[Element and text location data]
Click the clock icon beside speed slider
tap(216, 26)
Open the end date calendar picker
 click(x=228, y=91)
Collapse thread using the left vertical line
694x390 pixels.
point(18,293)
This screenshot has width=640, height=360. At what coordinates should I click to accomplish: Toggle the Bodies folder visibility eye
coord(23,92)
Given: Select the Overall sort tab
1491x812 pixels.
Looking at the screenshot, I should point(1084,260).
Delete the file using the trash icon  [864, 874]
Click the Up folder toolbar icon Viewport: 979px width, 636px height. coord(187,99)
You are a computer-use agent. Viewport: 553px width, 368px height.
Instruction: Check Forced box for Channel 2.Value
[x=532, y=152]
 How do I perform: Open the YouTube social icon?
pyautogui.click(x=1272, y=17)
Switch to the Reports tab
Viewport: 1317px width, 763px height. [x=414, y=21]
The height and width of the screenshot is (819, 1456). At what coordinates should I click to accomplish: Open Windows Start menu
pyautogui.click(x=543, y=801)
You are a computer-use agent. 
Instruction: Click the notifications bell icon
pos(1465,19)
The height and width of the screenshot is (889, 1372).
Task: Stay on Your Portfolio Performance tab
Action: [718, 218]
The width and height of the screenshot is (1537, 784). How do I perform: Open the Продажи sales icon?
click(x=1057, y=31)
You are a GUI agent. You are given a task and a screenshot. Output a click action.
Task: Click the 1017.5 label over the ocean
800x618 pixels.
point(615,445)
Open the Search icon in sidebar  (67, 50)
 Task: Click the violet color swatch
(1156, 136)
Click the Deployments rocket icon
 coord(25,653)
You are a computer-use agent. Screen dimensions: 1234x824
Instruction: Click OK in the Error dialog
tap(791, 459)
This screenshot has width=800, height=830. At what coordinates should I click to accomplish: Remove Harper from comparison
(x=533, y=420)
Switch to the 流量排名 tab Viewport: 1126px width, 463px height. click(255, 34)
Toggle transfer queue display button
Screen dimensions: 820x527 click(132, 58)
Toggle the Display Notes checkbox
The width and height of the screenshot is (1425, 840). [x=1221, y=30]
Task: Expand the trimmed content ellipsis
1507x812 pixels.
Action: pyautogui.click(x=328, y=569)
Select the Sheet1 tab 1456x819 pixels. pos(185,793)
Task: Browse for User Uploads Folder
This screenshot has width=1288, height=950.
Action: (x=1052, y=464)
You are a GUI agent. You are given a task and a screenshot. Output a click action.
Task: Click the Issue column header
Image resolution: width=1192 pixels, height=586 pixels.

• _Task instructions_
Rewrite all the entries above as a numbered list, leaving out any blank lines.

• _Finished exercise_
1. Click the clock icon beside speed slider
2. tap(216, 26)
3. Open the end date calendar picker
4.  click(x=228, y=91)
5. Collapse thread using the left vertical line
6. 694x390 pixels.
7. point(18,293)
8. This screenshot has width=640, height=360. At what coordinates should I click to accomplish: Toggle the Bodies folder visibility eye
9. coord(23,92)
10. Given: Select the Overall sort tab
11. 1491x812 pixels.
12. Looking at the screenshot, I should point(1084,260).
13. Delete the file using the trash icon  [864, 874]
14. Click the Up folder toolbar icon Viewport: 979px width, 636px height. coord(187,99)
15. You are a computer-use agent. Viewport: 553px width, 368px height.
16. Instruction: Check Forced box for Channel 2.Value
17. [x=532, y=152]
18.  How do I perform: Open the YouTube social icon?
19. pyautogui.click(x=1272, y=17)
20. Switch to the Reports tab
21. Viewport: 1317px width, 763px height. [x=414, y=21]
22. The height and width of the screenshot is (819, 1456). At what coordinates should I click to accomplish: Open Windows Start menu
23. pyautogui.click(x=543, y=801)
24. You are a computer-use agent. 
25. Instruction: Click the notifications bell icon
26. pos(1465,19)
27. The height and width of the screenshot is (889, 1372).
28. Task: Stay on Your Portfolio Performance tab
29. Action: [718, 218]
30. The width and height of the screenshot is (1537, 784). How do I perform: Open the Продажи sales icon?
31. click(x=1057, y=31)
32. You are a GUI agent. You are given a task and a screenshot. Output a click action.
33. Task: Click the 1017.5 label over the ocean
34. 800x618 pixels.
35. point(615,445)
36. Open the Search icon in sidebar  (67, 50)
37.  Task: Click the violet color swatch
38. (1156, 136)
39. Click the Deployments rocket icon
40.  coord(25,653)
41. You are a computer-use agent. Screen dimensions: 1234x824
42. Instruction: Click OK in the Error dialog
43. tap(791, 459)
44. This screenshot has width=800, height=830. At what coordinates should I click to accomplish: Remove Harper from comparison
45. (x=533, y=420)
46. Switch to the 流量排名 tab Viewport: 1126px width, 463px height. click(255, 34)
47. Toggle transfer queue display button
48. Screen dimensions: 820x527 click(132, 58)
49. Toggle the Display Notes checkbox
50. The width and height of the screenshot is (1425, 840). [x=1221, y=30]
51. Task: Expand the trimmed content ellipsis
52. 1507x812 pixels.
53. Action: pyautogui.click(x=328, y=569)
54. Select the Sheet1 tab 1456x819 pixels. pos(185,793)
55. Task: Browse for User Uploads Folder
56. This screenshot has width=1288, height=950.
57. Action: (x=1052, y=464)
58. You are a GUI agent. You are given a task and a screenshot. Output a click action.
59. Task: Click the Issue column header
60. Image resolution: width=1192 pixels, height=586 pixels.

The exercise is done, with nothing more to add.